== Information given ==

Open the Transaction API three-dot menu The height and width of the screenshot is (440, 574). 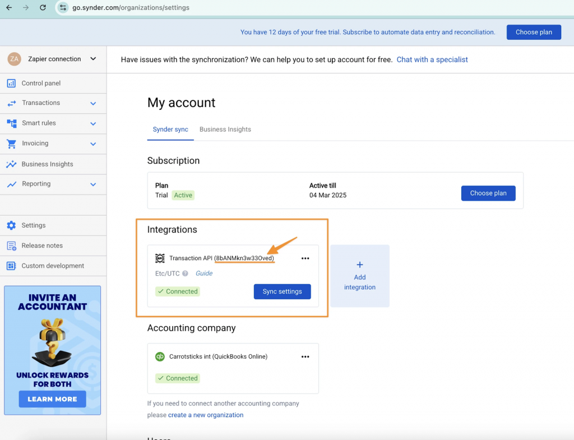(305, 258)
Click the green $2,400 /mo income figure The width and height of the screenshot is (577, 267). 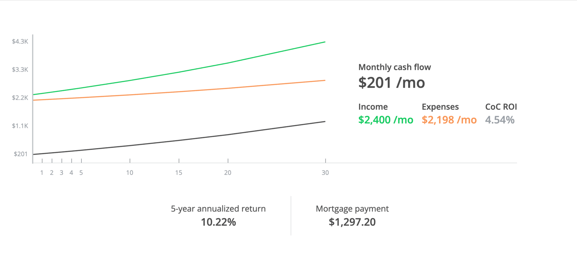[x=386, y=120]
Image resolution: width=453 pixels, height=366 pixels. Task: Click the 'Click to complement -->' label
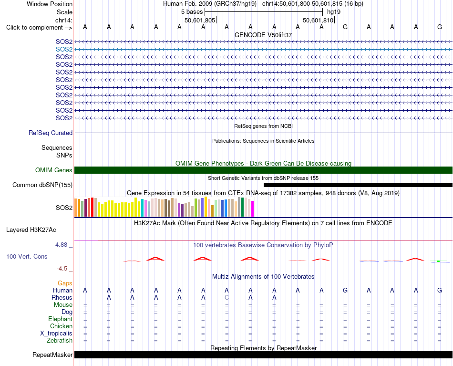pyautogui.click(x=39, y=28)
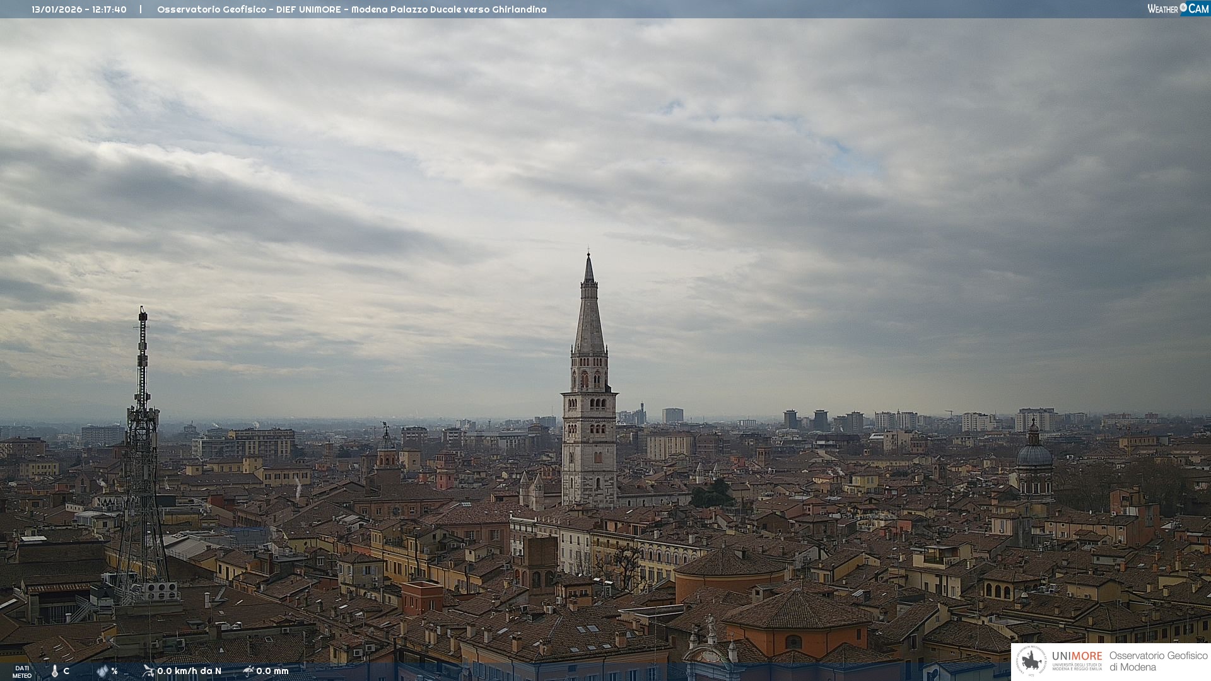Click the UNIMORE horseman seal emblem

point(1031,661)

==

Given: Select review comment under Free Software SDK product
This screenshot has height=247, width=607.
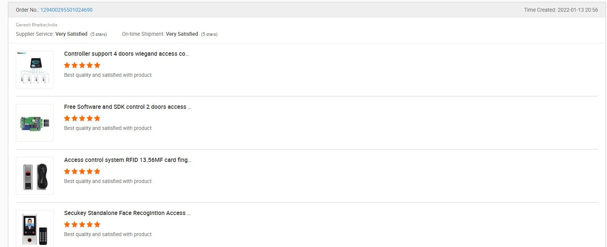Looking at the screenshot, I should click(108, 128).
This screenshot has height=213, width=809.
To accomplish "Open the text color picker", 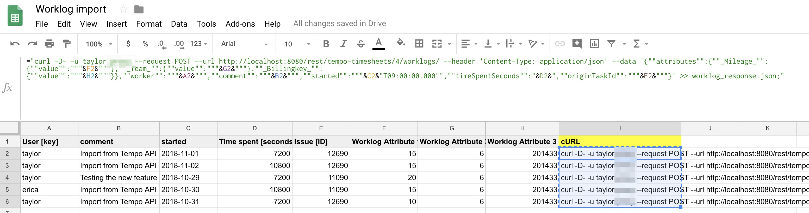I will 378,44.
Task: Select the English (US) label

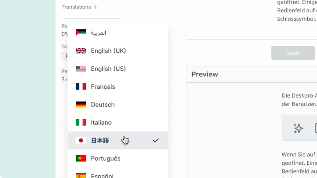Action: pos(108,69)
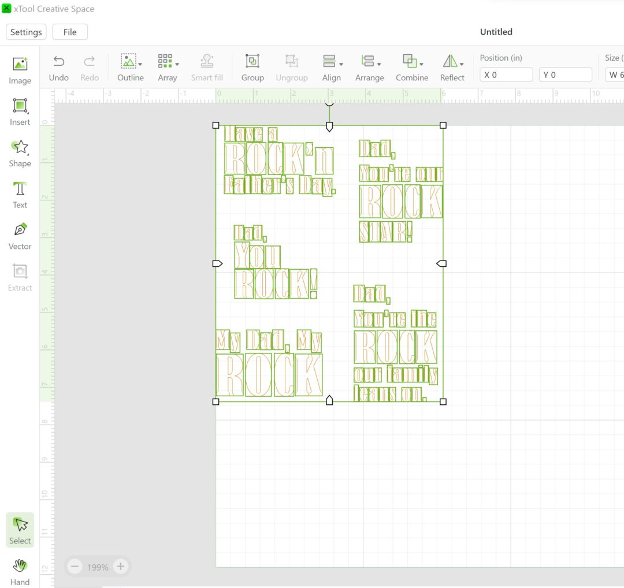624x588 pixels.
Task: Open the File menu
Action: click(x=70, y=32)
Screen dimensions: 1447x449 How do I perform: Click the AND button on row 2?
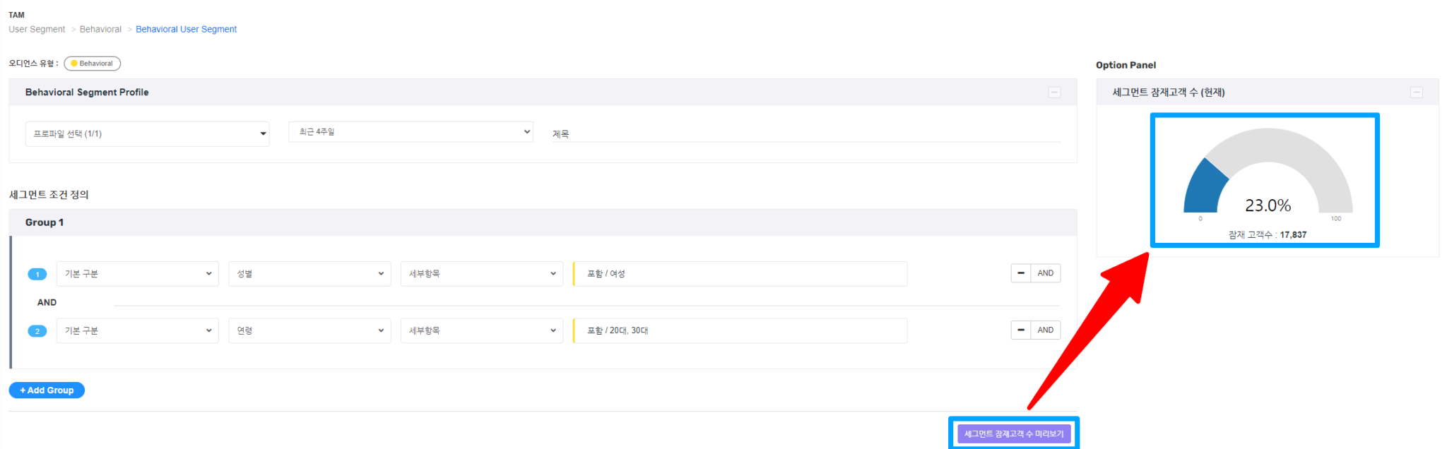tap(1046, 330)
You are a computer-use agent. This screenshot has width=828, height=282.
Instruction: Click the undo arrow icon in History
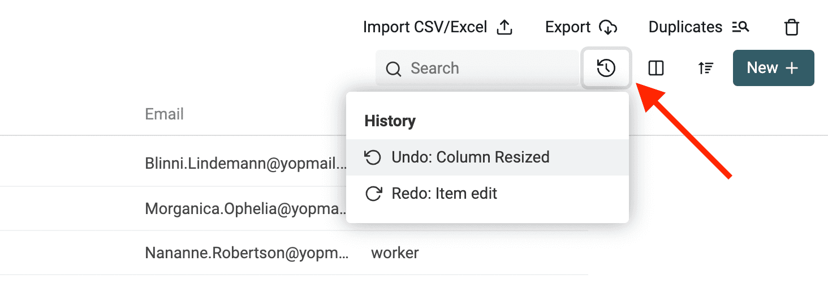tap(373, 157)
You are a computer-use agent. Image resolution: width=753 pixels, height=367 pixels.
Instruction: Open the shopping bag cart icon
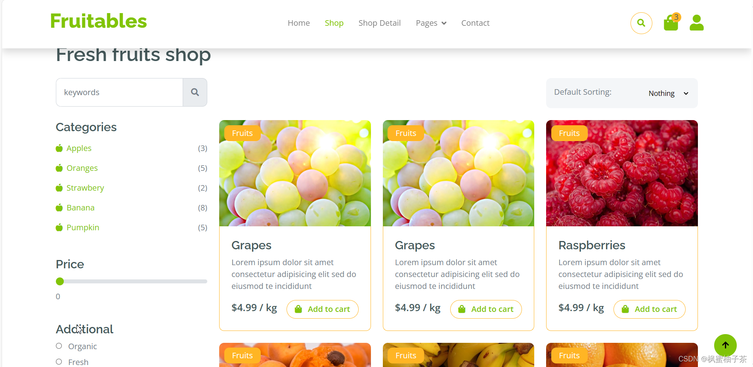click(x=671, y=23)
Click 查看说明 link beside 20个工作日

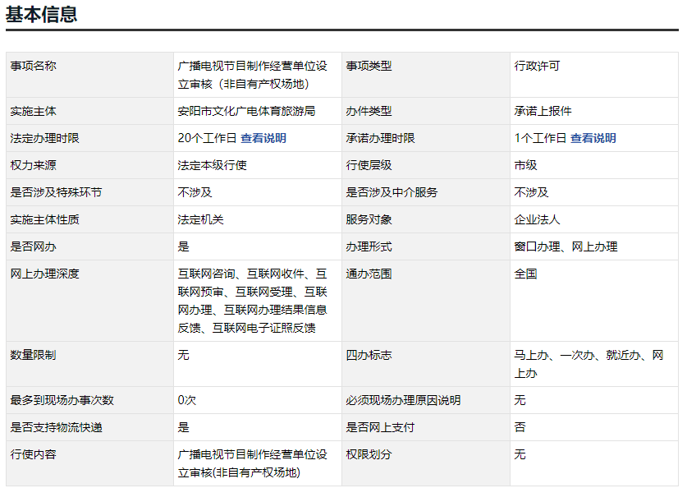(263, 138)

...

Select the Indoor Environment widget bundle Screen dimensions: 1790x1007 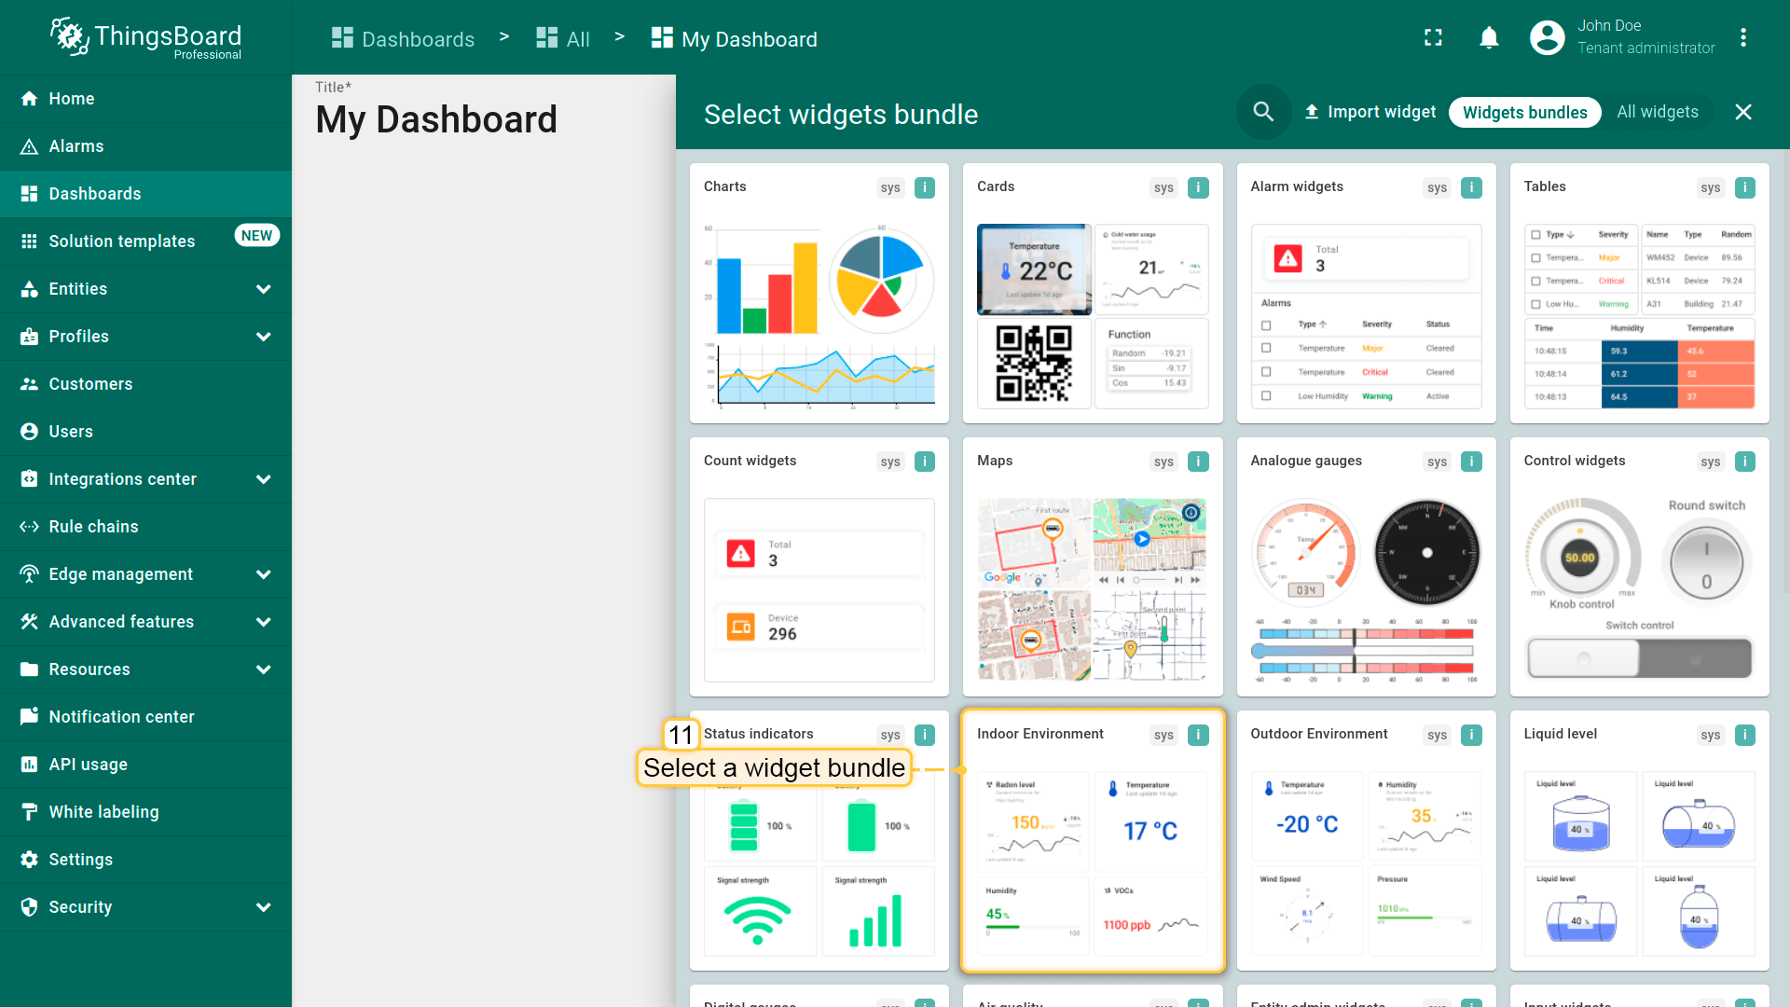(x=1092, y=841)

== What the exercise asks ==
Please reproduce the records starting at the line containing "Image resolution: width=453" and ending at the line containing "point(1031,661)", with the pictures left out of your answer.

== Answer for this exercise ==
Image resolution: width=453 pixels, height=366 pixels. Task: Click the 'Click to complement -->' label
pyautogui.click(x=39, y=28)
Click the UNIMORE horseman seal emblem

point(1031,661)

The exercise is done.